## Activity list
A. List every wire gauge named in the text below on paralleling #12 wires for a 30A circuit.
B. Carry on the text about paralleling #12 wires for a 30A circuit, picking up after its final sentence.

## Selected extract
Let's say we want to parallel #12 wires to use in a 30A circuit. You have 2 L1 and 2 L2 #12 wires (i.e. both wires live). In the electrical panel, you'd need a 20A (or less) circuit breaker for each wire - four circuit breakers total.

But I'd say that this is cutting things too close - by the time one of those 20A breakers would trip, there'd be a fairly large current imbalance. You'd want smaller breakers so that they'd trip when the imbalance is developing but far from overheating the wires. Thus a rating a bit above 15A, but less then 20A. But no such breakers are made for branch circuits in the form that would fit into typical proprietary (e.g. GE, Leviton, etc) panels.

So, we'd have to use DIN-rail mounted breakers, UL-listed for branch circuit use, and select e.g. 16A breakers. So this becomes fairly complicated now. Here's what it'd take:

1. 2 x 30A branch circuit breakers on the L1/L2 feeds in the main panel, going over #10 or #8 wire to a subpanel (I'd prefer #8 since it's more robust when feeding common DIN parallel feed terminals).

2. 4 x 16A branch circuit breakers on a DIN rail in a DIN-rail subpanel. The circuit breakers feeding each pair of wires would need to have a common trip mechanism, so that if one of the wires in the pair trips the breaker, the other wire would be automatically disconnected as well, since there's no way it could do its job safely then.

3. In the receptacle box fed from these paralleled #12 wires, each pair of wires would need to be connected to a #10 pigtail, and only that pigtail would connect to the receptacle. 30A receptacles only allow connecting a single feed wire, so the pigtail is necessary.

And when putting this into service, you'd have to use additional wire lengths somewhere to do equalization loops so that the "cold" current flow in both paralleled circuits would be equal. Obviously the wire lengths would have to be quite similar, and ideally both cables would run in the same thermal environment, e.g. next to each other (at which point you can just put a proper cable there!).

The above is not legal in US jurisdictions, but from an engineering standpoint it is a reasonable approach towards a solution assuming that nobody has an urge to tweak it later. And this assumption is laughably wrong. So, it's the sort of a "reasonable" solution that is only reasonable in a lab setting, and thoroughly impractical anywhere else, because humans are not perfect.

Let's recap: instead of just running the properly sized cable, we'd have to install a whole new subpanel with its own breakers, and then ideally run another cable right next to the original one. That doesn't make any sense anymore.

## Material shown
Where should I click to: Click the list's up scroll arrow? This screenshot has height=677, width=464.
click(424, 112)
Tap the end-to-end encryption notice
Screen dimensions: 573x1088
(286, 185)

* * *

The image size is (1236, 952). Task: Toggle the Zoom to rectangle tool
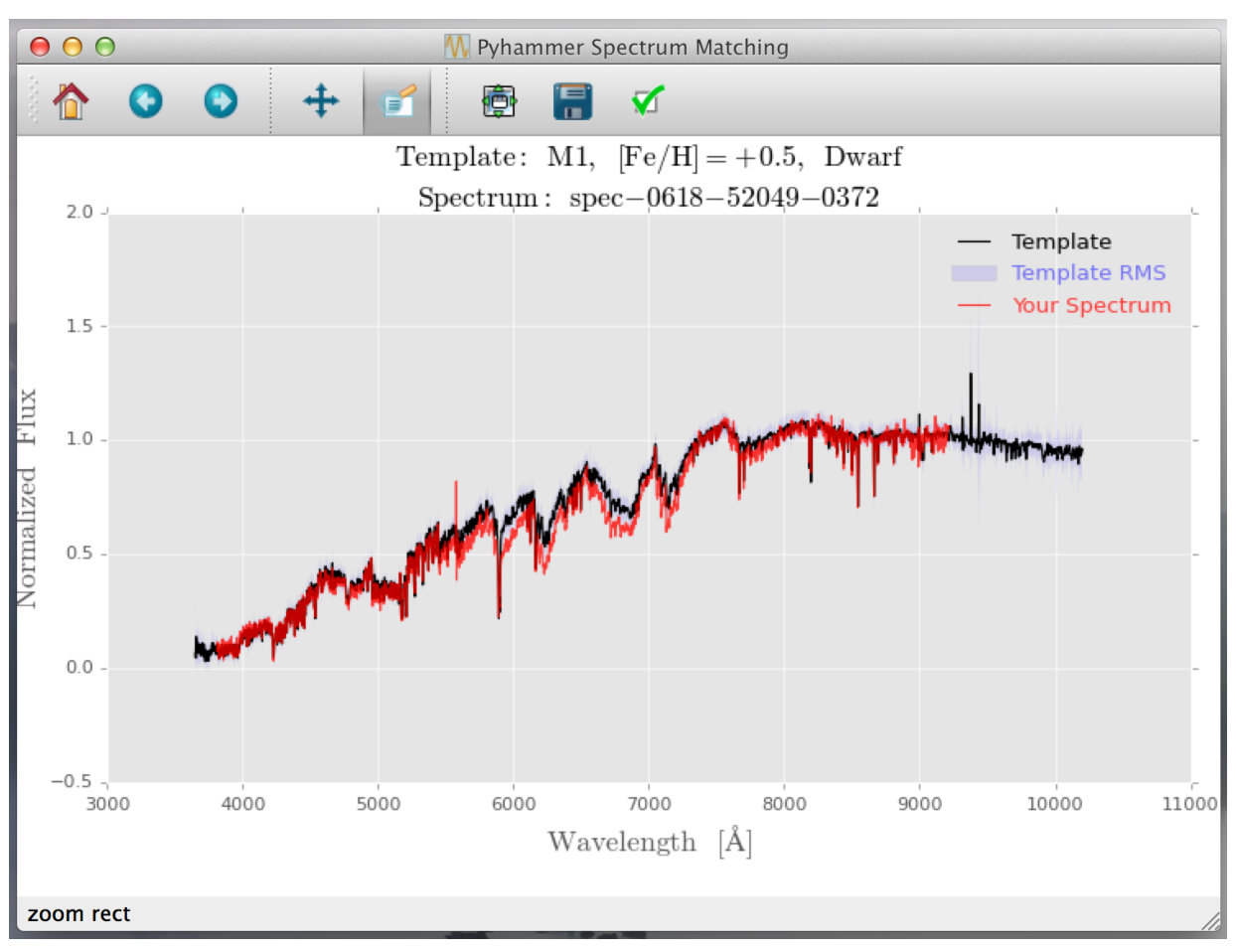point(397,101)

* * *

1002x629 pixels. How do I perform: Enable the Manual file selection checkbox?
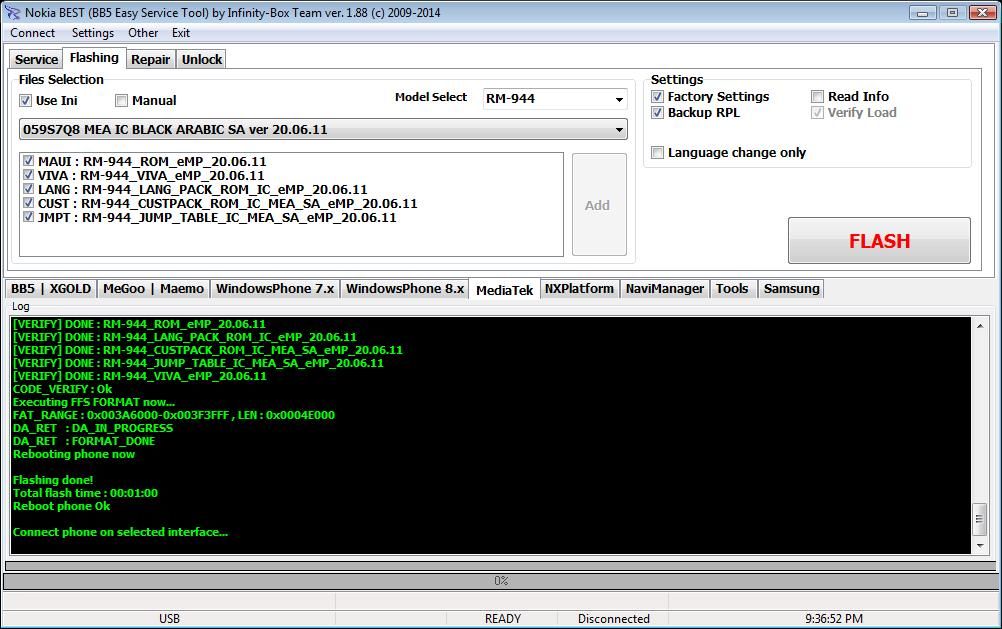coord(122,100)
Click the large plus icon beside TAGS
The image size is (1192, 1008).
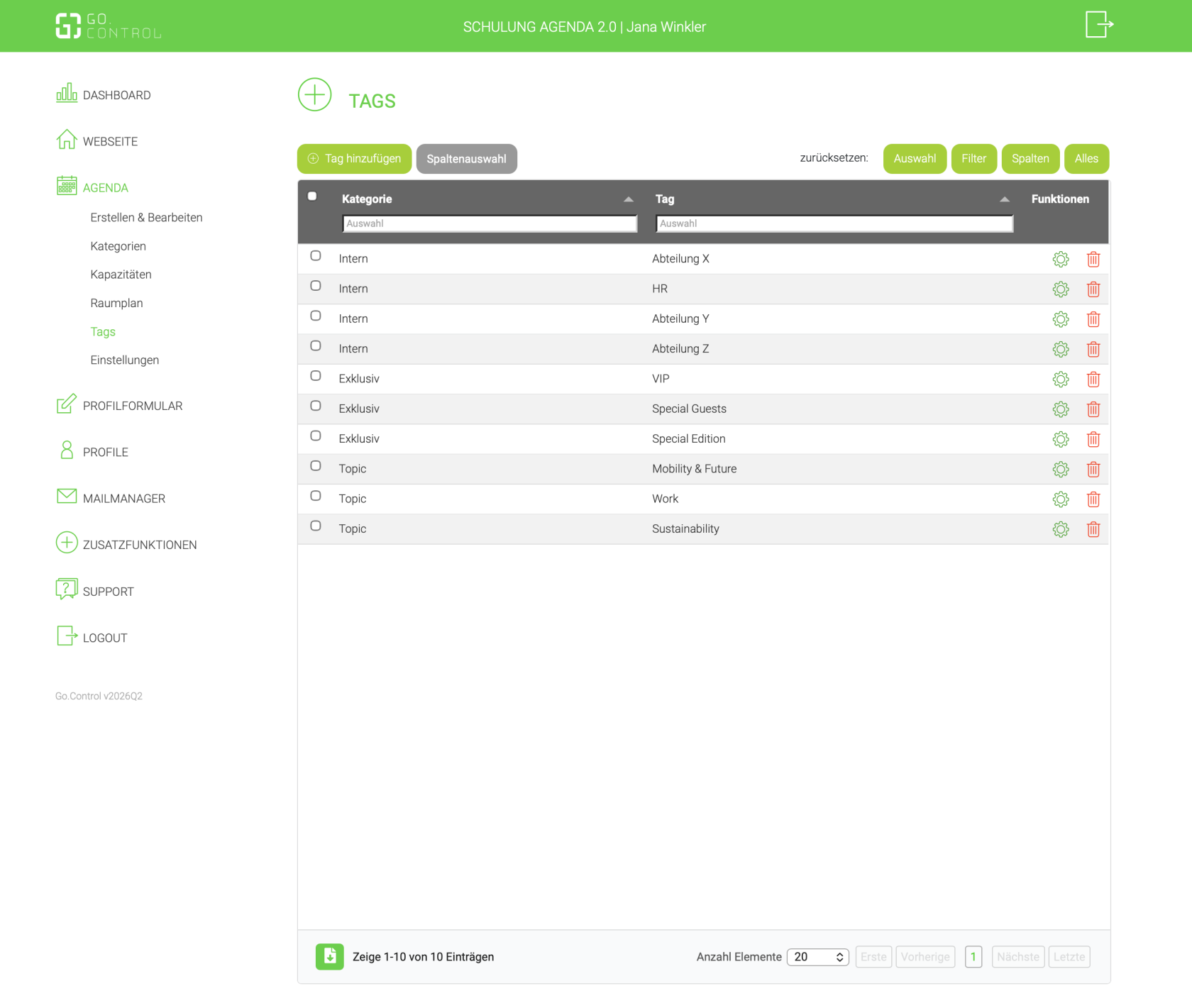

## Task answers
A. #12, #10, #8

B.
Now one could argue loudly that it's "unfair" that the NEC doesn't allow such kludges: there's a good reason for that. A kludge of that sort would have a very low probability of being installed right, and also would likely be installed in circumstances where the original cable run may not be up to par (e.g. there may be hidden splices or who knows what in the walls). And there would be DIY types who would be installing such kludges left right and center. And then whenever the 16A breakers would trip due to the inevitable imbalances as the old connections oxidize and so on, there'd be a tendency to use larger breakers instead or to bypass them altogether since they'd be "a nuisance".

Sometimes, the codes prevent theoretically reasonable engineering measures because there's no way to trust the humans executing the kludge to get it right, and then the humans using the kludge not to make things unsafe. This is also borne out of death and ashes. The codes have it totally right.

This sort of a kludge could probably be put in place on, say, the International Space Station, since there'd be enough oversight and understanding to mitigate any developing problem. But that's entirely hypothetical anyway, since none of the usual parts used terrestrially have any place on ISS due to offgassing, toxic fumes when overheated or when on fire, inability to operate in vacuum (suppose there's a decompression - last thing you want is for a power distribution unit to catch on fire because there isn't enough convection cooling), and so on. I'm just talking of the "class" of kludges, not about literally doing it using the same parts or even when solving the same problem.